His heritage work has been active since 2003, producing measured drawings, archaeological documentation, and research studies for the Archaeological Survey of India, the Indian Archaeological Society, and institutional museum projects. He has also been associated with the National Museum Institute, New Delhi, as Visiting Faculty in Museology.
At Idam Design, he leads interface design, systems thinking, and the development of the studio’s primary initiatives, including India Nearby and Secret of Kavaledurga. His work connects interface design with long-term research and field-based understanding.
Hetal Pandya
Hetal Pandya is an architect and the principal of Tabula Rasa. Alongside her architectural practice, she has been closely involved in heritage documentation and field research through Idam Heritage for over two decades.
She has contributed to heritage documentation and research as part of Idam Heritage across multiple long-term projects.
She is a core part of India Nearby, contributing to research, illustration, and visual development. Her work shapes the initiative’s visual language, colour systems, and material expression, and informs how its content is interpreted and communicated.
Her architectural work and research practice together inform a grounded understanding of material, context, and use.
A note on scale
Idam Design is a small studio that works selectively.
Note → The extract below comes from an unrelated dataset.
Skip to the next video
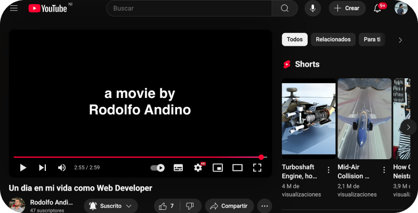 [x=42, y=168]
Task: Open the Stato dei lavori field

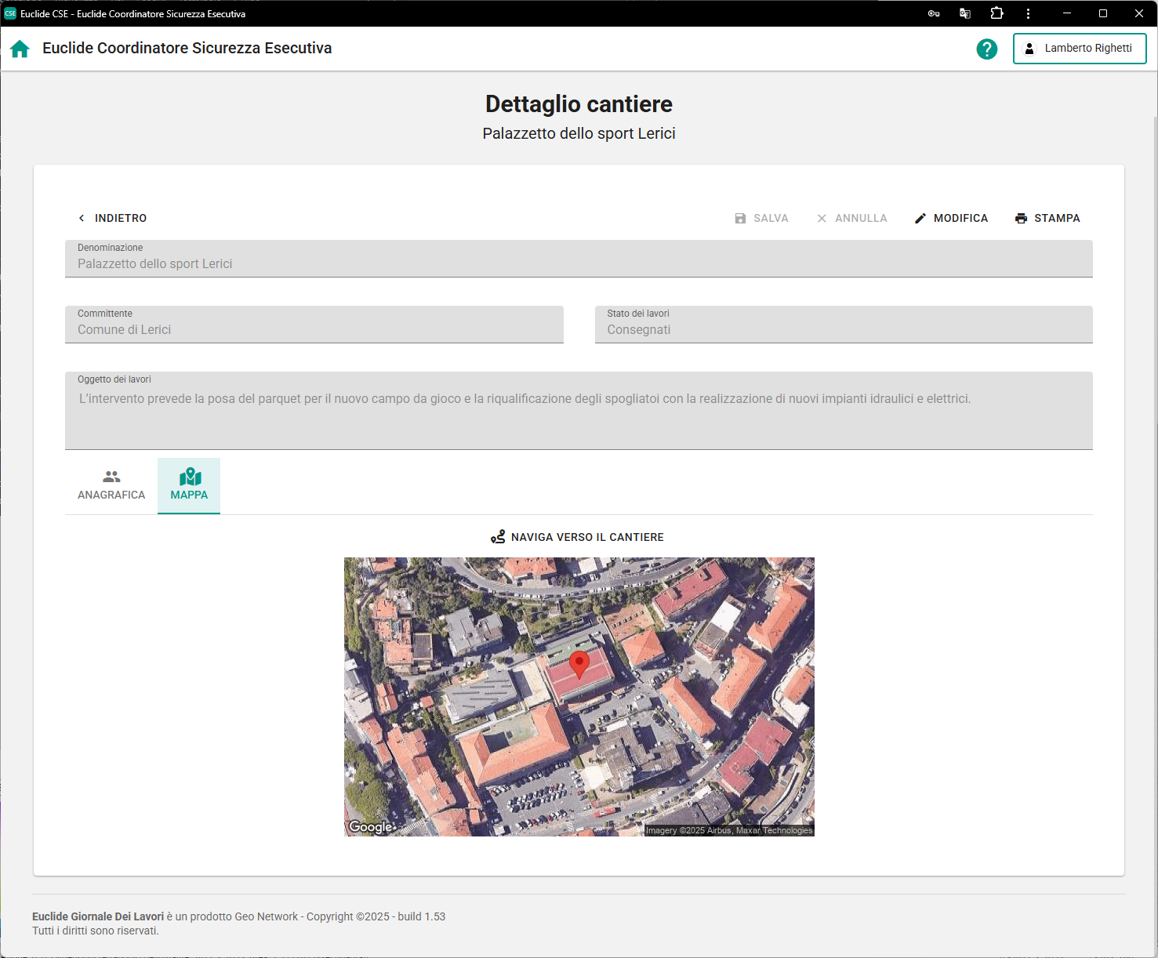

Projects are taken on with the intention of giving them sustained attention.
The studio’s self-initiated directions — India Nearby and Secret of Kavaledurga — are central to its work. Client engagements and independent initiatives are developed in parallel, each supporting the other.
Idam (इदम) — this, here, the present.
The studio’s work begins from immediate experience, and develops through careful observation, making, and sustained attention over time.